Putin told his Finnish counterpart that Helsinki’s plan to join NATO would be a “mistake because there are no threats to Finland’s security” and could harm relations between their countries, according to a statement from the Kremlin. The two leaders had a “frank exchange of opinions,” the Kremlin said.
Mariupol Defenders’ Relatives Turn to Xi for Help (12:53 p.m.)
Relatives of Ukrainian soldiers in the Azovstal steel plant in Mariupol have asked Chinese President Xi Jinping to act as an intermediary in talks with Russia to help evacuate the defenders and provide safe passage to a third country.
“There is only one person in the world” left to turn to, Natalka Zarytska, wife of one of the defenders, said in a televised briefing. Citing the close ties between Moscow and Beijing, she said it would “be difficult for Putin to refuse” a request from China’s leader.
Zarytska said that among the hundreds of wounded at Azovstal are men “without limbs and without pain relief.” The government in Kyiv has spoken to humanitarian groups and world leaders including the presidents of France and Turkey and Pope Francis about an evacuation. The defenders this week turned to billionaire Elon Musk for help.
Seizing Russian Assets Serves Justice, Germany Says (12:30 p.m.)
Russia is responsible for the devastation in Ukraine and it’s “a matter of justice” that it should be held accountable via the seizing of frozen assets, said German Foreign Minister Annalena Baerbock.
Speaking after talks with G-7 counterparts in Germany, Baerbock called seizing assets “anything but easy” in legal terms, and noted there are few precedents. If EU countries were to do so, it would have to be legally watertight and stand up at the European Court of Justice, she said, adding that her Canadian counterpart had indicated it’s legally possible there.
“As Europeans we have a different legal framework, so that we always need more time for such a step,” Baerbock told reporters. “But there are indeed some good reasons why we too might choose this path.”
G-7 Urges China Not To Justify Russia’s War (12 p.m.)
Group of Seven foreign ministers issued a long list of demands on Beijing’s stance toward Ukraine after talks in Germany, including a request “not to justify Russian action” there.
The G-7 officials called on China to “resolutely urge Russia to stop its military aggression against Ukraine,” according to a joint statement. They also called on Beijing not to assist Russia, not to undermine sanctions, and “to desist from engaging in information manipulation, disinformation and other means to legitimize Russia’s war of aggression.”

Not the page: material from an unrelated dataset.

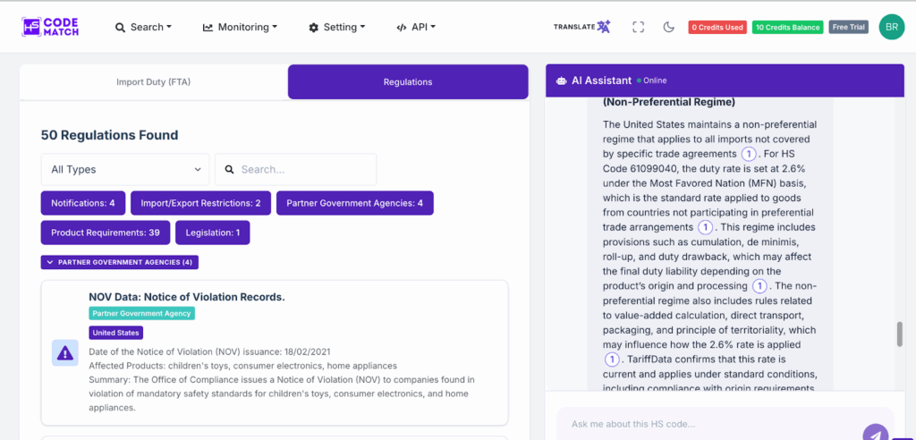Expand the Setting menu

pyautogui.click(x=336, y=27)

The G-7 is committed to “both short-and-long term-support” for Ukraine, according to the statement. “We are determined to accelerate a coordinated multilateral response to preserve global food security and stand by our most vulnerable partners in this respect,” it added.
Scholz Doesn’t See Change in Putin Stance (11:30 a.m.)

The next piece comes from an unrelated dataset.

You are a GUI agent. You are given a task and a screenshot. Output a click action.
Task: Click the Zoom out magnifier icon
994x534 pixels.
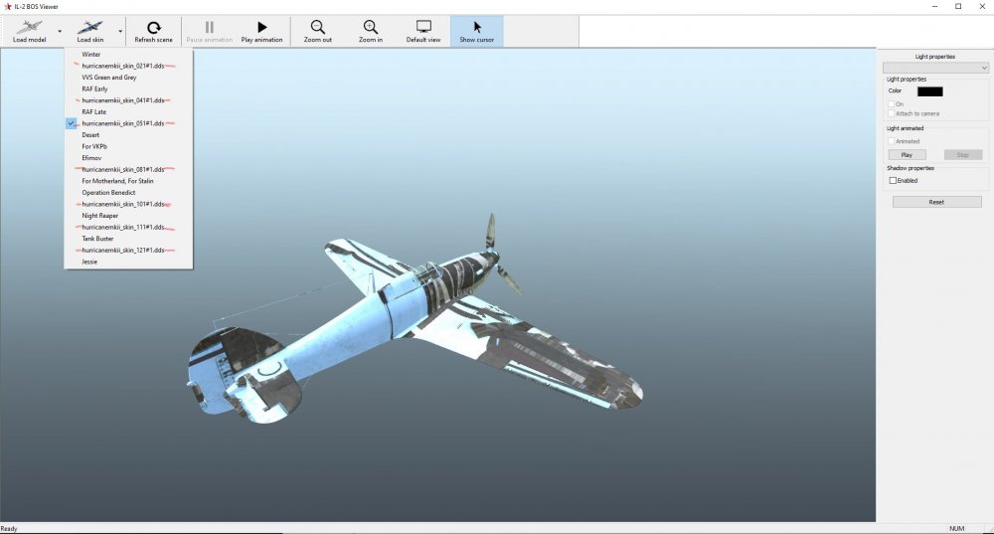point(317,28)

Germany Chancellor Olaf Scholz said he detected no change of attitude in Vladimir Putin when he spoke by telephone with the Russian president for more than an hour on Friday.
“One thing is clear here: Russia has not achieved any of the war aims set out at the start,” Scholz said in an interview with the T-Online news portal. “Ukraine has not been conquered, but is defending itself with great skill, courage and self-sacrifice.”
“It should gradually be becoming clear to Putin that the only way out of this situation is to reach an agreement with Ukraine,” said Scholz. In a tweet, Scholz referred to Putin’s “insane idea” of expanding the Russian empire.
Finland Counts on US Support to Win Over Turkey (11:29 a.m.)
Finnish President Sauli Niinisto pushed back against suggestions Turkey would prevent his country and neighboring Sweden from joining NATO, given that the US supports the move.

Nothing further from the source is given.